Assistant Professor, University of Alberta

SFARI Bridge to Independence Fellow

Martin Munz is assistant professor in the Department of Physiology and a member of the Women and Children’s Health Research Institute and the Neuroscience and Mental Health Institute at the University of Alberta in Edmonton, Canada. He received his Ph.D. from McGill University in Montreal where he studied the effects of Hebbian mechanisms on axonal growth in the lab of Edward Ruthazer. He then completed postdoctoral training with Botond Roska, first at the Friedrich Miescher Institute in Basel, Switzerland, and then at the Institute of Molecular and Clinical Ophthalmology in Basel. During his postdoctoral studies, he developed a technique to allow two-photon imaging and electrophysiological recordings of cortical circuits in living mouse embryos.

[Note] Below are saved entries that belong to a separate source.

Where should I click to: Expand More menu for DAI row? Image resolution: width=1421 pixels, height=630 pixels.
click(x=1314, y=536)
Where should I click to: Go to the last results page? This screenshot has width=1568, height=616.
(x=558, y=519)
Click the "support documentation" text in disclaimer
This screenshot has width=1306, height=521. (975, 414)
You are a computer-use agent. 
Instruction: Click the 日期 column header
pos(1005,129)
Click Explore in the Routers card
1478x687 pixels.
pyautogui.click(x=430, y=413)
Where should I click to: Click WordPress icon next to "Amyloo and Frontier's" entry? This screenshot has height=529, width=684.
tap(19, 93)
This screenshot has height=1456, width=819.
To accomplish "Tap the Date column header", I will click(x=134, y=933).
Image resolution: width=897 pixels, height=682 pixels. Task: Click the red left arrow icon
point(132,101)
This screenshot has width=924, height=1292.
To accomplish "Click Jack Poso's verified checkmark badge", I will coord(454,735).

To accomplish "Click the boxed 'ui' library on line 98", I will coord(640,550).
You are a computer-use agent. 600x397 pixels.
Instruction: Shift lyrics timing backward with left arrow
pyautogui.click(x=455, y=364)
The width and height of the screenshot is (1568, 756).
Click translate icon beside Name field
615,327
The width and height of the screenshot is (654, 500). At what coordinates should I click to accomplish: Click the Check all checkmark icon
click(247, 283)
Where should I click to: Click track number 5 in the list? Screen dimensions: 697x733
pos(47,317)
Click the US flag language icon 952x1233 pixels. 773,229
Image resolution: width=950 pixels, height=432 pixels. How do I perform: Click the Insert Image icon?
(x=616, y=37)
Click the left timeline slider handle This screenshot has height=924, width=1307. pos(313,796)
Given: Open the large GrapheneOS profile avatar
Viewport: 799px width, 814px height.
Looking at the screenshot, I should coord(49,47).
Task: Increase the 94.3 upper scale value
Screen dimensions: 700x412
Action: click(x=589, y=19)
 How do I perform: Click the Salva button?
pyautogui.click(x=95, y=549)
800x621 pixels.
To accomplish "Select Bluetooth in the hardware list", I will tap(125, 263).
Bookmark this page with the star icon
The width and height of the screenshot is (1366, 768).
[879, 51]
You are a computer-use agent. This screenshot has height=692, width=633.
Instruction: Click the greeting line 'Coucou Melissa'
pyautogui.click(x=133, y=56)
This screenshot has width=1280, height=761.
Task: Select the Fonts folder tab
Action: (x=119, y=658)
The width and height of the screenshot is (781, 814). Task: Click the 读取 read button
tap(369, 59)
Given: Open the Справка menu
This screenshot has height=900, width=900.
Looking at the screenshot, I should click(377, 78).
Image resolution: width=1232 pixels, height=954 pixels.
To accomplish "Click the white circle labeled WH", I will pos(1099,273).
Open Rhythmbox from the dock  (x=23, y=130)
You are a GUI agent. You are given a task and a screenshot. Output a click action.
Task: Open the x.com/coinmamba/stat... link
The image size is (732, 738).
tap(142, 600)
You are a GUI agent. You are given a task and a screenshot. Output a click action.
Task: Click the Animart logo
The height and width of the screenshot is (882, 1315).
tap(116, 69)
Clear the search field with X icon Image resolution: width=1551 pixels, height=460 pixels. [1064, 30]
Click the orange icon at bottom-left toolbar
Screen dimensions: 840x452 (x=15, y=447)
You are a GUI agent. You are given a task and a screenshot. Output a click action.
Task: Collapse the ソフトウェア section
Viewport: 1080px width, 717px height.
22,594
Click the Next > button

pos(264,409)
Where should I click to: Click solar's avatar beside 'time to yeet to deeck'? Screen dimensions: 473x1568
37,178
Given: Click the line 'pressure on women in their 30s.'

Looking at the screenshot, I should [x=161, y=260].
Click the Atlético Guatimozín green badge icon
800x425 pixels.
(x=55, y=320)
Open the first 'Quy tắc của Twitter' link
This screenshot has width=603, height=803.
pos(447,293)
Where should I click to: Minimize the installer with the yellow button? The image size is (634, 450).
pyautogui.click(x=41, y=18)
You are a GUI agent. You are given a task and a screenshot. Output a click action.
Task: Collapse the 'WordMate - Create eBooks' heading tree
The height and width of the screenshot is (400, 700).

The Munz laboratory aims to understand how cortical circuits form and function. The team investigates the influence of autism associated genes on neuronal activity, cell migration and neuronal morphology from the inception of cortical circuits during embryonic ages until the circuits have fully developed in the adult. To address these questions, the team employs genetically modified mice, two-photon microscopy, electrophysiology, molecular tools and viral tracing.